The entries follow. Copy every line in which "screenshot" appears.

— THE INPUT —
========
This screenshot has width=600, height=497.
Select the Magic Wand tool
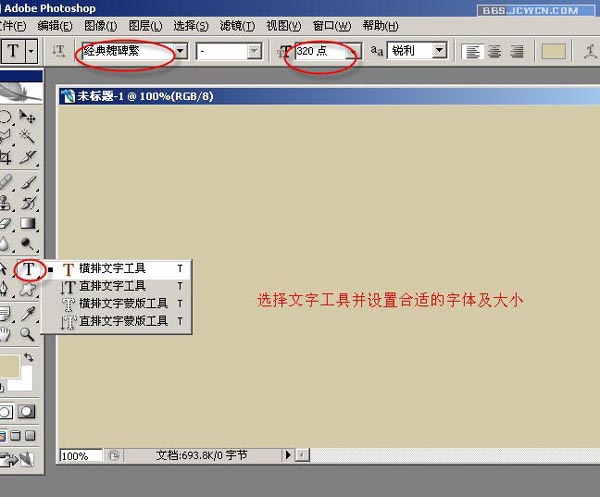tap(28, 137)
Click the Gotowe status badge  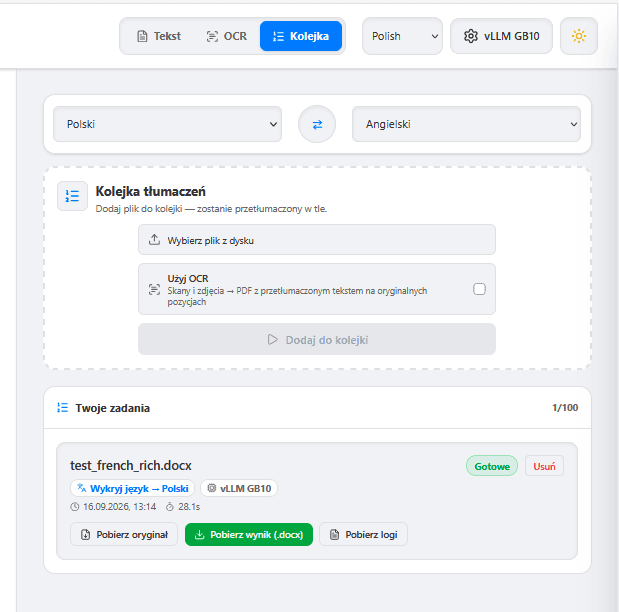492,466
========
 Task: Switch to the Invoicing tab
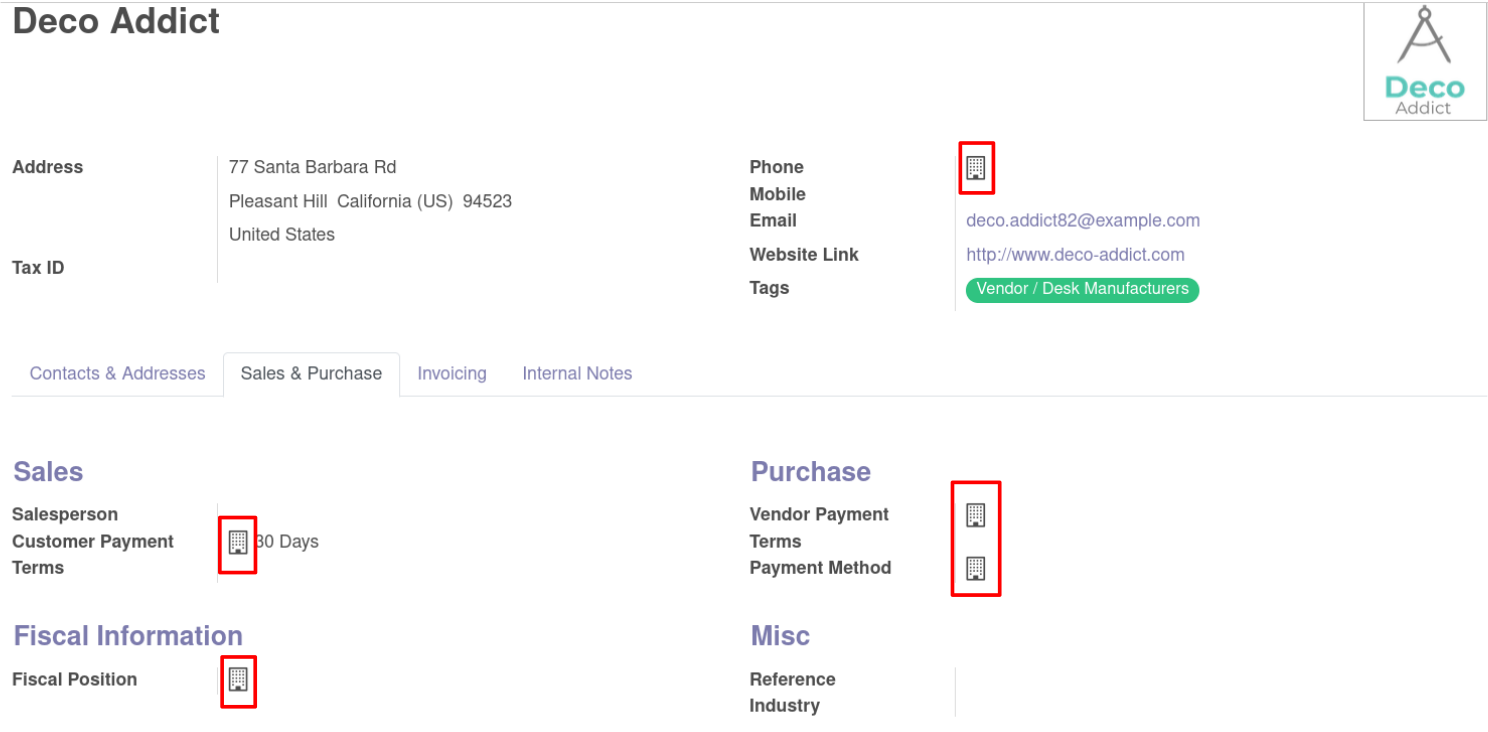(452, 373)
========
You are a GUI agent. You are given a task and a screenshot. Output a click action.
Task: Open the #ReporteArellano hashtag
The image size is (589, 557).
========
— TASK RESULT —
This screenshot has width=600, height=497.
You are a GUI agent. You are given a task and a screenshot. Output a click action.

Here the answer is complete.